Could you show us the code that disable the local page cache?


> CPU: Intel(R) Xeon(R) CPU E5-2603 v4 @ 1.70GHz
> NIC: Mellanox Technologies MT27700 Family [ConnectX-4] (100G)
> 
> XDP Drop/TX single core:
> NUMA  | XDP  | Before    | After
> ---------------------------------------
> Close | Drop | 11   Mpps | 10.9 Mpps
> Far   | Drop | 4.4  Mpps | 5.8  Mpps
> 
> Close | TX   | 6.5 Mpps  | 6.5 Mpps
> Far   | TX   | 3.5 Mpps  | 4  Mpps
> 
> Improvement is about 30% drop packet rate, 15% tx packet rate for numa
> far test.
> No degradation for numa close tests.
> 
> TCP single/multi cpu/stream:
> NUMA  | #cpu | Before  | After
> --------------------------------------
> Close | 1    | 18 Gbps | 18 Gbps
> Far   | 1    | 15 Gbps | 18 Gbps
> Close | 12   | 80 Gbps | 80 Gbps
> Far   | 12   | 68 Gbps | 80 Gbps
> 
> In all test cases we see improvement for the far numa case, and no
> impact on the close numa case.
> 
> The impact of adding a check per page is very negligible, and shows no
> performance degradation whatsoever, also functionality wise it seems more
> correct and more robust for page pool to verify when pages should be
> recycled, since page pool can't guarantee where pages are coming from.
> 
> Signed-off-by: Saeed Mahameed <saeedm@mellanox.com>
> Acked-by: Jonathan Lemon <jonathan.lemon@gmail.com>
> ---
>  net/core/page_pool.c | 14 +++++++++++++-
>  1 file changed, 13 insertions(+), 1 deletion(-)
> 
> diff --git a/net/core/page_pool.c b/net/core/page_pool.c
> index 953af6d414fb..73e4173c4dce 100644
> --- a/net/core/page_pool.c
> +++ b/net/core/page_pool.c
> @@ -283,6 +283,17 @@ static bool __page_pool_recycle_direct(struct page *page,
>  	return true;
>  }
>  
> +/* page is NOT reusable when:
> + * 1) allocated when system is under some pressure. (page_is_pfmemalloc)
> + * 2) belongs to a different NUMA node than pool->p.nid.
> + *
> + * To update pool->p.nid users must call page_pool_update_nid.
> + */
> +static bool pool_page_reusable(struct page_pool *pool, struct page *page)
> +{
> +	return !page_is_pfmemalloc(page) && page_to_nid(page) == pool->p.nid;
> +}
> +
>  void __page_pool_put_page(struct page_pool *pool,
>  			  struct page *page, bool allow_direct)
>  {
> @@ -292,7 +303,8 @@ void __page_pool_put_page(struct page_pool *pool,
>  	 *
>  	 * refcnt == 1 means page_pool owns page, and can recycle it.
>  	 */
> -	if (likely(page_ref_count(page) == 1)) {
> +	if (likely(page_ref_count(page) == 1 &&
> +		   pool_page_reusable(pool, page))) {

I'm afraid that we are slowly chipping away the performance benefit
with these incremental changes, adding more checks.
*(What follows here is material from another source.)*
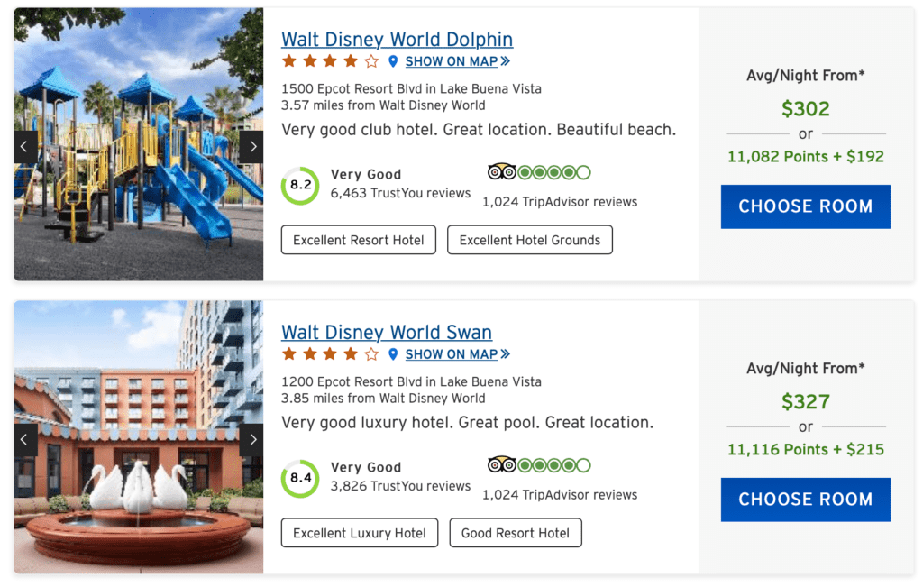Click TripAdvisor owl logo for Swan hotel
Viewport: 923px width, 587px height.
(x=501, y=465)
We have an extreme
performance use-case with XDP_DROP, where we want drivers to use this
code path to hit __page_pool_recycle_direct(), that is a simple array
update (protected under NAPI) into pool->alloc.cache[].

To preserve this hot-path, you could instead flush pool->alloc.cache[]
in the call page_pool_update_nid().  And move the pool_page_reusable()
check into __page_pool_recycle_into_ring().  (Below added the '>>' with
remaining code to make this easier to see)


>  		/* Read barrier done in page_ref_count / READ_ONCE */
>  
>  		if (allow_direct && in_serving_softirq())
>>			if (__page_pool_recycle_direct(page, pool))
>>				return;
>>
>>		if (!__page_pool_recycle_into_ring(pool, page)) {
>>			/* Cache full, fallback to free pages */
>>			__page_pool_return_page(pool, page);
>>		}
>>		return;
>>	}
>>	/* Fallback/non-XDP mode: API user have elevated refcnt.
Jonathan Lemon Oct. 25, 2019, 6:37 p.m. UTC | #3
On 25 Oct 2019, at 6:33, Jesper Dangaard Brouer wrote:

> On Wed, 23 Oct 2019 19:37:00 +0000
> Saeed Mahameed <saeedm@mellanox.com> wrote:
>
>> @@ -292,7 +303,8 @@ void __page_pool_put_page(struct page_pool *pool,
>>  	 *
>>  	 * refcnt == 1 means page_pool owns page, and can recycle it.
>>  	 */
>> -	if (likely(page_ref_count(page) == 1)) {
>> +	if (likely(page_ref_count(page) == 1 &&
>> +		   pool_page_reusable(pool, page))) {
>
> I'm afraid that we are slowly chipping away the performance benefit
> with these incremental changes, adding more checks. We have an extreme
> performance use-case with XDP_DROP, where we want drivers to use this
> code path to hit __page_pool_recycle_direct(), that is a simple array
> update (protected under NAPI) into pool->alloc.cache[].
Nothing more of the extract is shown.